Fustel de Coulanges a démontré par ses recherches que le Rite était le fondement de la cité dans l’antiquité. Dans les sociétés païennes en général, toute la constitution et le droit reposent sur la tradition du Rite, cette tradition vivante car toujours renouvelée, et qui permet à l’ordre et à l’harmonie de régner. Si un étranger au clan ou à la famille était admis à connaître le Rite et à pouvoir l’accomplir, il primait sur le vrai fils si celui-ci n’accomplissait pas le Rite. Lors du mariage, la femme doit adopter les Dieux de sa famille d’adoption. Dans la tradition indo-aryenne, la primogéniture, le premier fils, est seul capable de permettre au père de s’acquitter de son devoir envers les Dieux de la famille. Le fils prend ainsi la succession du père. Le premier fils est engendré par devoir car il doit ensuite assumer la même fonction pour maintenir vive la flamme, les autres fils sont engendrés par nature. Un initié pouvait donc avoir ses parents comme maîtres spirituels. Lorsque le premier fils, pour une raison ou une autre, ne pouvait pas accomplir sa fonction comme successeur du père pour les Rites de la famille, il était alors commun de choisir un fils spirituel, un fils adopté pour les Rites sacrés, lequel recevait une initiation qui le faisait renaître au sein du nouveau clan. Dans ce cas, il est manifeste que la paternité du fils spirituel est plus importante que celle du fils biologique, la renaissance rituelle plus importante que la naissance naturelle. Ce qui permet de constater au passage que la loi du sang ne relève pas non plus d’une rigueur absolue. L’une des qualités du Paganisme est le pragmatisme, le « savoir s’adapter ».

Ainsi, nous avons pu voir au cours de cette étude que le Rite avait une fonction qui allait bien au-delà de la simple question religieuse.

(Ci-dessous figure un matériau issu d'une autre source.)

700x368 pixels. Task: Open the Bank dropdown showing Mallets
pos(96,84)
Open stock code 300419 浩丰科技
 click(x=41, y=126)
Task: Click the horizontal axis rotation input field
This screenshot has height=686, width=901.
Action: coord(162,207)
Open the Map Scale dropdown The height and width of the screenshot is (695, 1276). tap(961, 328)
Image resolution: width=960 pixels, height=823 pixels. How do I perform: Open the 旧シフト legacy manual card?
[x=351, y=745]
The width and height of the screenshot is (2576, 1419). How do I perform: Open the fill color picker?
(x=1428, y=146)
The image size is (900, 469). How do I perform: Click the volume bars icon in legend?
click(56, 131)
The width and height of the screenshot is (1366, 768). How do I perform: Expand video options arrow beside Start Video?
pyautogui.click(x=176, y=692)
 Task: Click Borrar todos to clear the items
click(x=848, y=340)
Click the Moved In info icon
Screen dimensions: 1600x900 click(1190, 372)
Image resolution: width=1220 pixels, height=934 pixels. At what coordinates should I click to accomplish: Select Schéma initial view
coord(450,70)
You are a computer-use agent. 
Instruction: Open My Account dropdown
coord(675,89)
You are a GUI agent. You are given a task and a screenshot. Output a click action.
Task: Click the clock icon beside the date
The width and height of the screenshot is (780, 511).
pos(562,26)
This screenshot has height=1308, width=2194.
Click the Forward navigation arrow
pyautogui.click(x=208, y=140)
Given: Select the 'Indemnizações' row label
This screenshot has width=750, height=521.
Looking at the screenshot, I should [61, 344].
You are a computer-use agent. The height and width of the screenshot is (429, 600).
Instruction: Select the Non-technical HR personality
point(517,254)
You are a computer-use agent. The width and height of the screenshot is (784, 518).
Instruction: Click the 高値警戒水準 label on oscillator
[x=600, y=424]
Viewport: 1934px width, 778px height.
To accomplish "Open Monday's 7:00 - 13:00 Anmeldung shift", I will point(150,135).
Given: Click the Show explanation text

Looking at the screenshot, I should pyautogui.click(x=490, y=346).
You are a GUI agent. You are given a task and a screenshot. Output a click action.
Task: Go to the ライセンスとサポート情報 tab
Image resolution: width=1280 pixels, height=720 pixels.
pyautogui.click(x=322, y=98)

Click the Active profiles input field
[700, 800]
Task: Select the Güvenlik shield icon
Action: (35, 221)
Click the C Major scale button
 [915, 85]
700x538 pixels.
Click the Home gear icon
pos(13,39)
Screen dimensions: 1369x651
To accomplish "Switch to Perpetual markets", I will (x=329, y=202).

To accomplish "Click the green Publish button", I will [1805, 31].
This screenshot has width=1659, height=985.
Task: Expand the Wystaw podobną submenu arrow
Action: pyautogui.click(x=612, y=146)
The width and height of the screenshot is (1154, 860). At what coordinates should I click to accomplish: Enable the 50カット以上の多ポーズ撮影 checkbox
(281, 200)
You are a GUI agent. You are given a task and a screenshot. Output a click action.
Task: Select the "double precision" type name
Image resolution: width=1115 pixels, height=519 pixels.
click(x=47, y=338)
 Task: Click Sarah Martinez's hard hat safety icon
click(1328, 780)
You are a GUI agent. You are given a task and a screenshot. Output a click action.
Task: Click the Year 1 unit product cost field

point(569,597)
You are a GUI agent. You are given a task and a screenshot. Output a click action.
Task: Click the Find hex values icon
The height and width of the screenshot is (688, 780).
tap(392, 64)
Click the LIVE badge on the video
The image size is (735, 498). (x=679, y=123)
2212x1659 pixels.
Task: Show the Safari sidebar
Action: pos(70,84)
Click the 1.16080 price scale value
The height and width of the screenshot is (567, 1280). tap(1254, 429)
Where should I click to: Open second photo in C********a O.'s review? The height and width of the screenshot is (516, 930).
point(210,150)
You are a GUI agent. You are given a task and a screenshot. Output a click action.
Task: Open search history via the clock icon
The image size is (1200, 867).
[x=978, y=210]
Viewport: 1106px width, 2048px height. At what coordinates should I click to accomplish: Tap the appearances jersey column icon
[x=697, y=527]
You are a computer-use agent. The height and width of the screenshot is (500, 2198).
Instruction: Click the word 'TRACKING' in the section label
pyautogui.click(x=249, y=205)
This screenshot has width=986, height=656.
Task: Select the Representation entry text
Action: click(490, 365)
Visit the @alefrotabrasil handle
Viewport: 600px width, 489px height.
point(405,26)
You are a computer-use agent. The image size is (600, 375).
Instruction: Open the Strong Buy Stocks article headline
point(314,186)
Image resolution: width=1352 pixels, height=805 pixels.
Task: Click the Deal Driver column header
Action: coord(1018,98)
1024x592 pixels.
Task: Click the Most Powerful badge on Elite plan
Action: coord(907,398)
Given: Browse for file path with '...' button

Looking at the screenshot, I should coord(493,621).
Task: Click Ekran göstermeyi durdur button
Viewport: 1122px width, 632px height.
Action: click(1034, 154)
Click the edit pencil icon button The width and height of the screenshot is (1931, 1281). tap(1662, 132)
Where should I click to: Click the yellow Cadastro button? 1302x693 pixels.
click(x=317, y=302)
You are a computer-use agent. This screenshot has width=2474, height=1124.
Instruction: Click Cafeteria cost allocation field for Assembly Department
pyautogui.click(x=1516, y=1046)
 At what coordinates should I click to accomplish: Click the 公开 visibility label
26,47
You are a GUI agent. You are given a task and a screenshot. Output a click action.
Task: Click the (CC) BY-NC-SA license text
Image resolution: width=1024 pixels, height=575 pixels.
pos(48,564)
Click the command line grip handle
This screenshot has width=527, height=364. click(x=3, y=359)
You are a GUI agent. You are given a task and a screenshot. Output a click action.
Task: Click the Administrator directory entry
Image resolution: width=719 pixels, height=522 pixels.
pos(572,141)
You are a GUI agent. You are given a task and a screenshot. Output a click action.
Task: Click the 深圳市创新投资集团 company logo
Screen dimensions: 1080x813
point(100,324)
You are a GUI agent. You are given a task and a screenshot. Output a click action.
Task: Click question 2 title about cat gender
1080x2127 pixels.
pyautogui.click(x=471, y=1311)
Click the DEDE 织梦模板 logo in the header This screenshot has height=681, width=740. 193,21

Le Rite maintenait unis les gens d’une même famille, d’un même clan, ou d’une même nation. Il permettait de consolider et de renouveler les liens qui unissent humains et Dieux, tout comme il renforçait la cohésion entre les hommes en s’articulant autour de règles religieuses, sociales et politiques bien précises. Contrairement donc à certaines tendances modernes, le Rite ne relève point d’un caprice individuel, mais reste principalement l’affaire d’une famille, d’un clan ou d’une nation. L’ordre en dépend, et la survie nécessaire de cette sagesse qui nous relie à notre passé le plus lointain et à nos ancêtres sans qui nous ne serions pas là aujourd’hui.